RECORDS PROVIDED:
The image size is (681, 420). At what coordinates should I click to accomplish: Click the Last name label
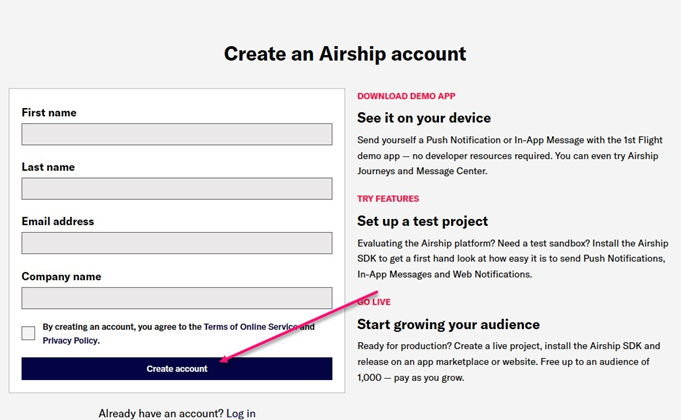[x=48, y=167]
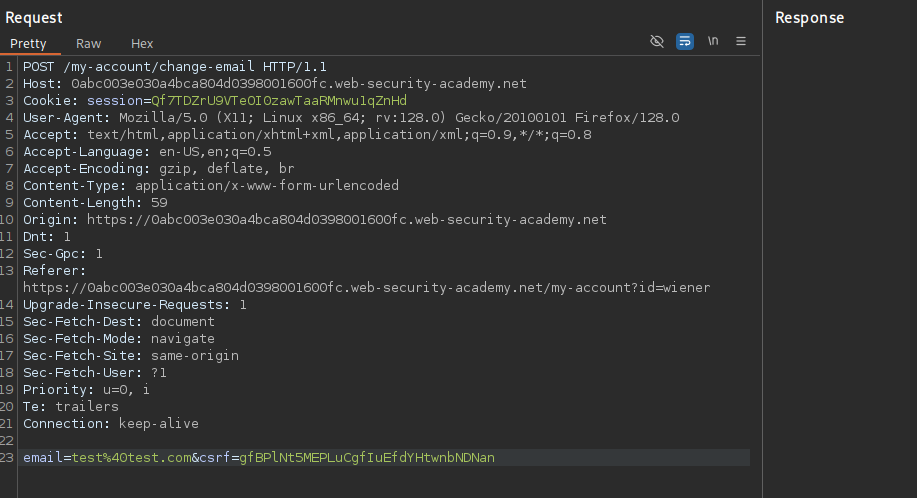The width and height of the screenshot is (917, 498).
Task: Click line number 23 in the gutter
Action: point(8,457)
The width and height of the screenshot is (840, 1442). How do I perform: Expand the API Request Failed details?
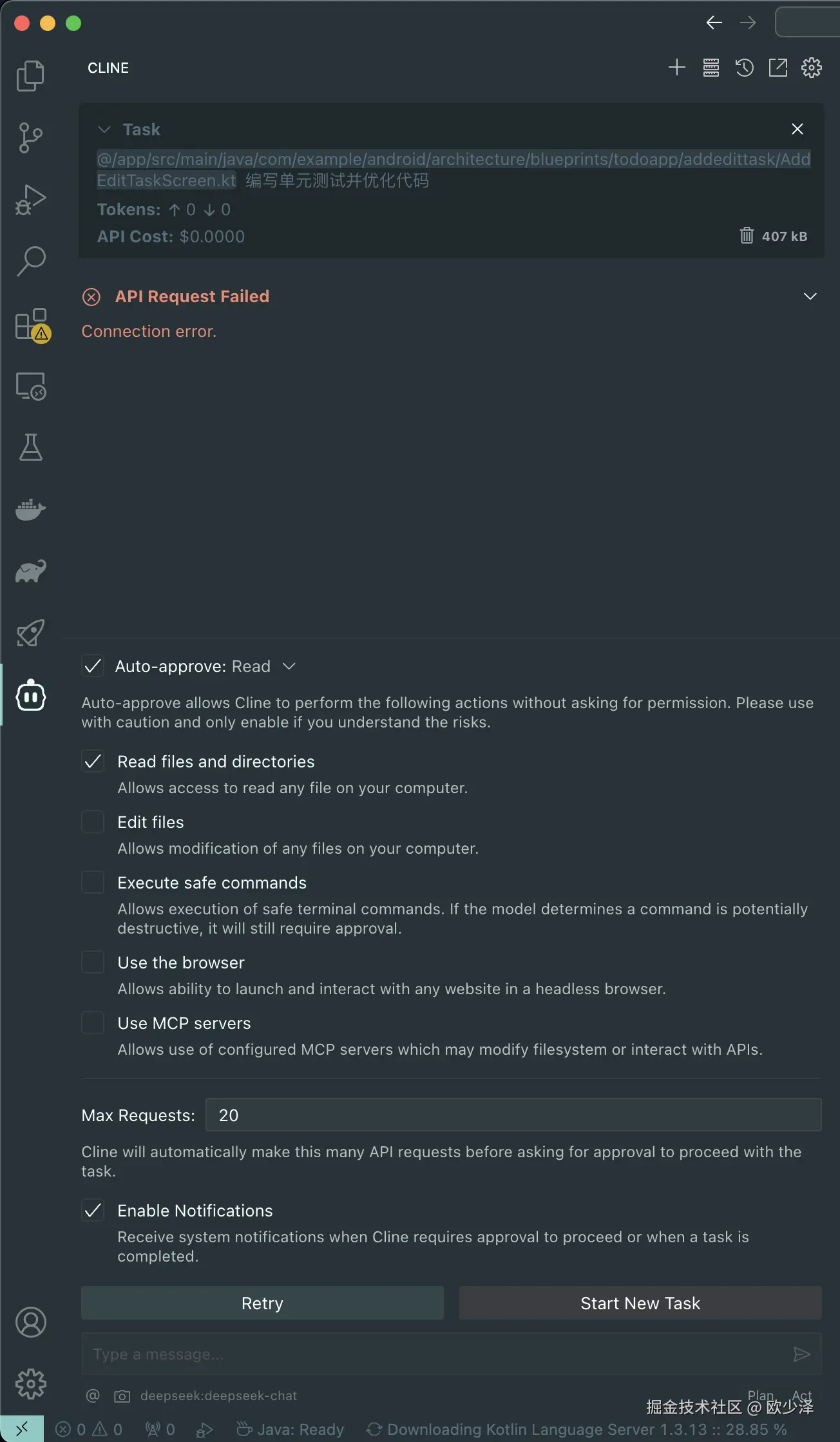pos(810,296)
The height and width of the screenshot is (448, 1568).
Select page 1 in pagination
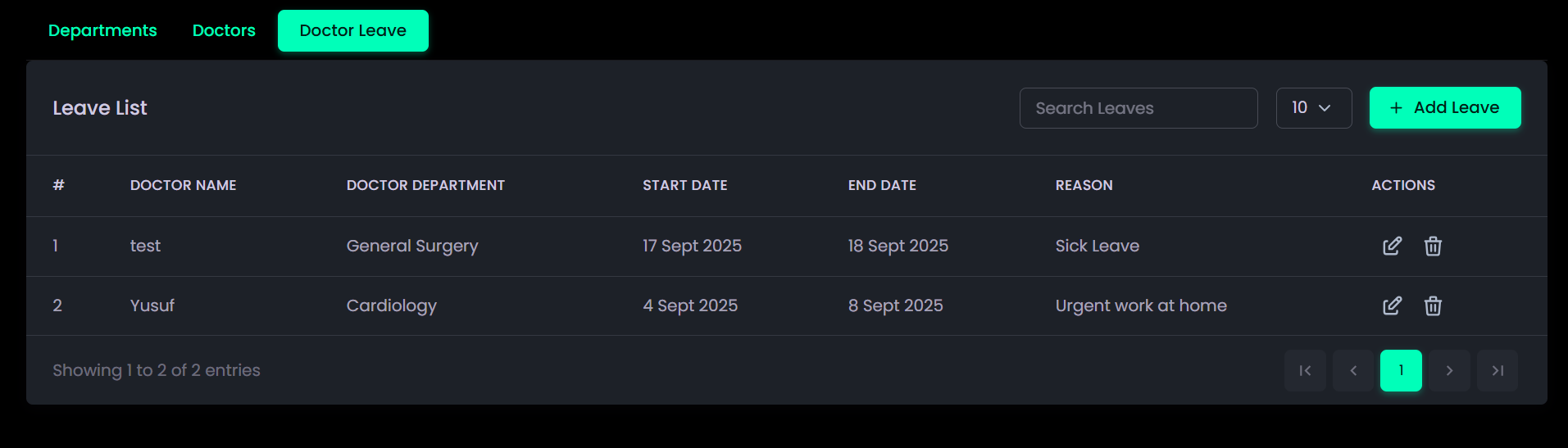[1401, 370]
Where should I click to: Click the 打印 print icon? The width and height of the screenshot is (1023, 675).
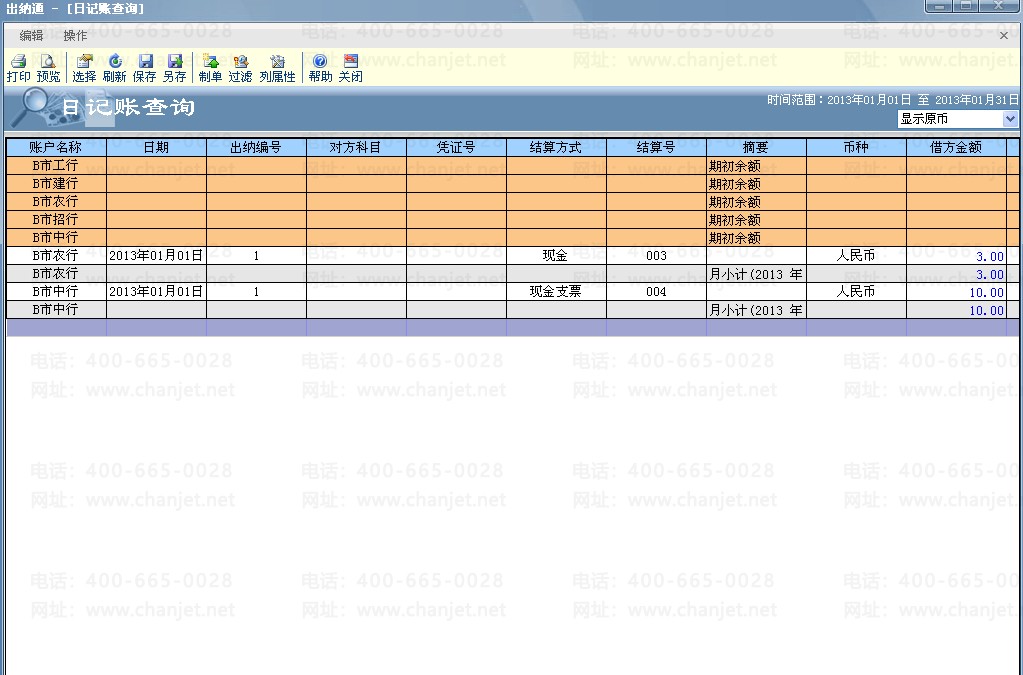tap(18, 68)
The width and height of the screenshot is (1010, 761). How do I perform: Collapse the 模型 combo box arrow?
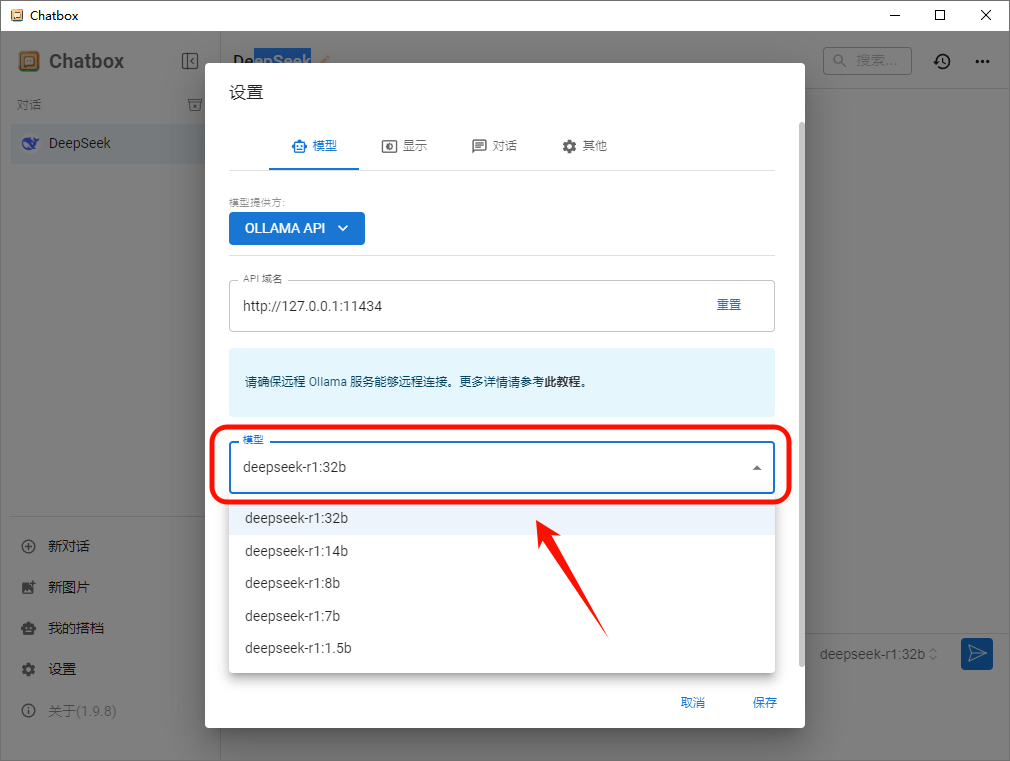pyautogui.click(x=756, y=468)
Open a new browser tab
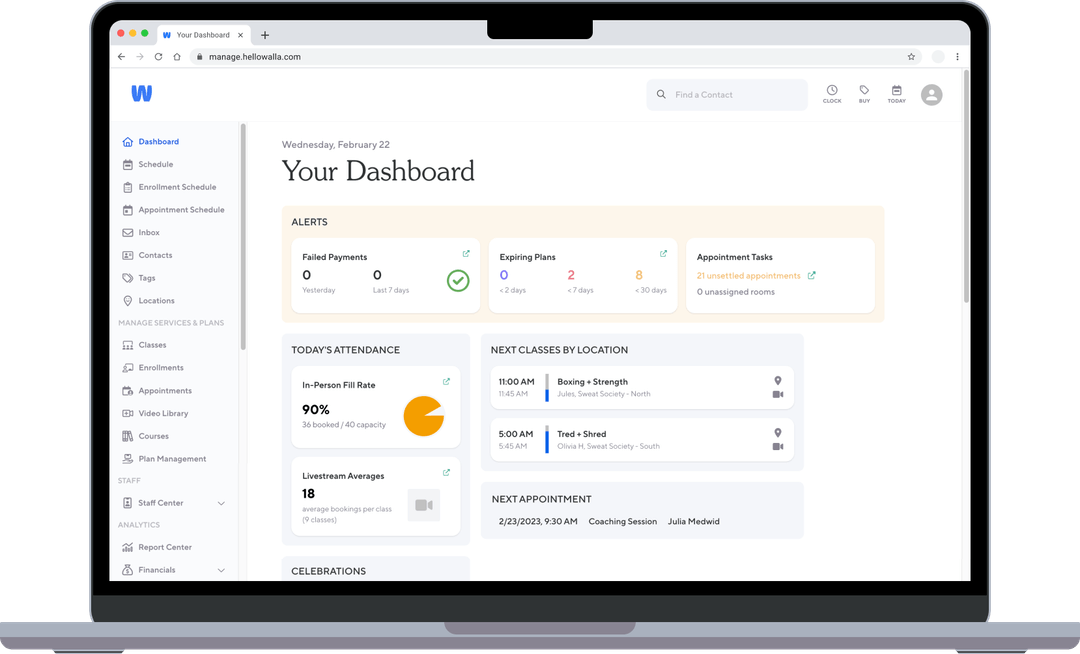This screenshot has width=1080, height=654. 264,34
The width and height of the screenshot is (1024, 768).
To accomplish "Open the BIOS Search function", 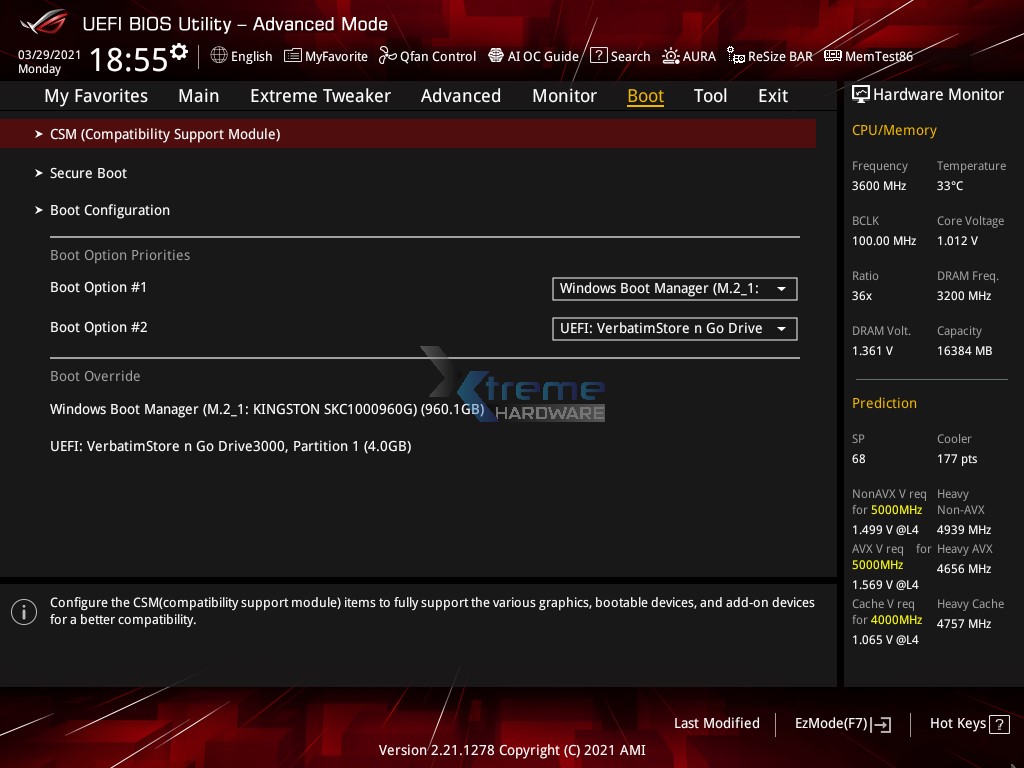I will [x=620, y=56].
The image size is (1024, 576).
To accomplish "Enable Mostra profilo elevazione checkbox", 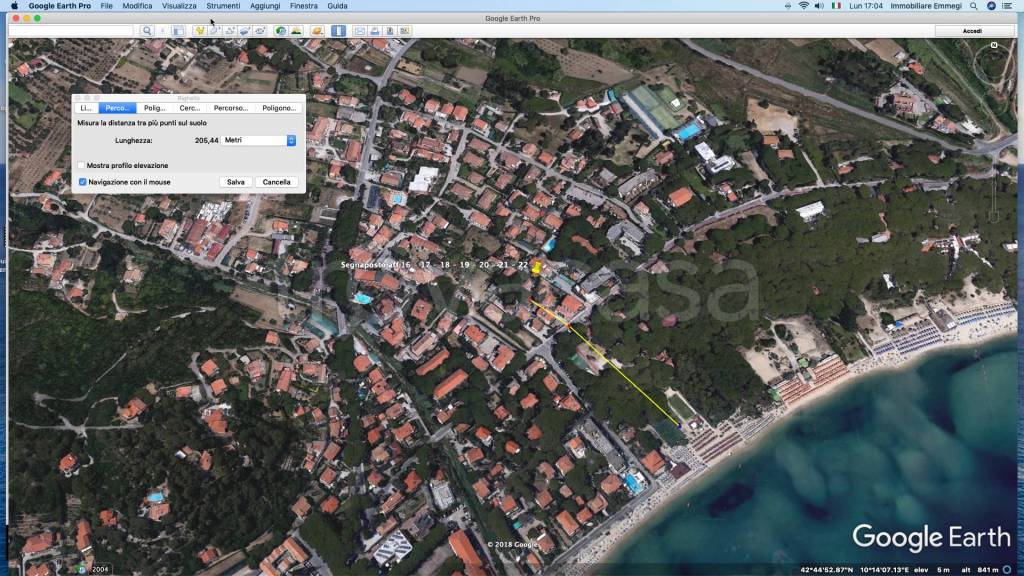I will [x=82, y=165].
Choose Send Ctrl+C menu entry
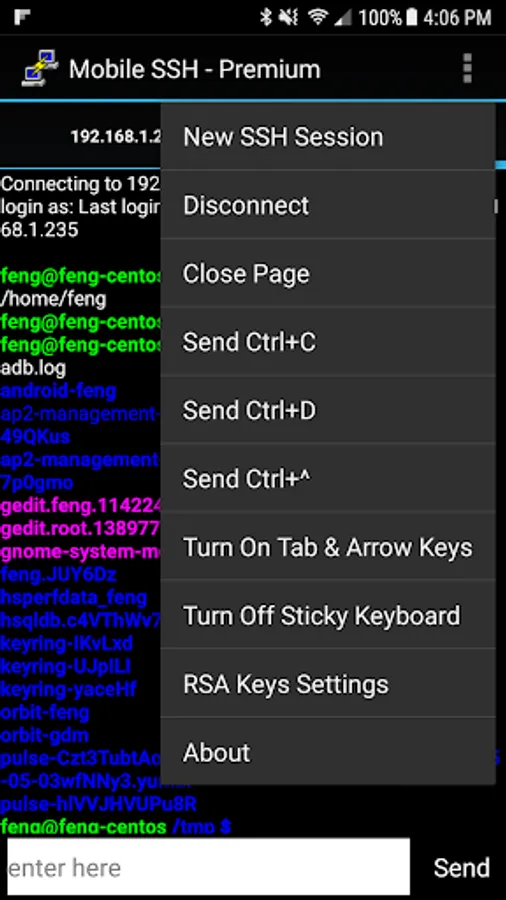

DIRECTIONS FOR THIS TASK: Every line above between the one containing "Where should I" and the one containing "The width and height of the screenshot is (1024, 768).", those two included, is to be printed exactly. No pictures go into the copy.

RESPONSE AREA:
Where should I click to: Click the 打印 print icon? The width and height of the screenshot is (1023, 675).
tap(18, 68)
The width and height of the screenshot is (1010, 761). How do I perform: Collapse the 模型 combo box arrow?
pyautogui.click(x=756, y=468)
Open a new browser tab
This screenshot has width=1080, height=654. 264,34
The width and height of the screenshot is (1024, 768).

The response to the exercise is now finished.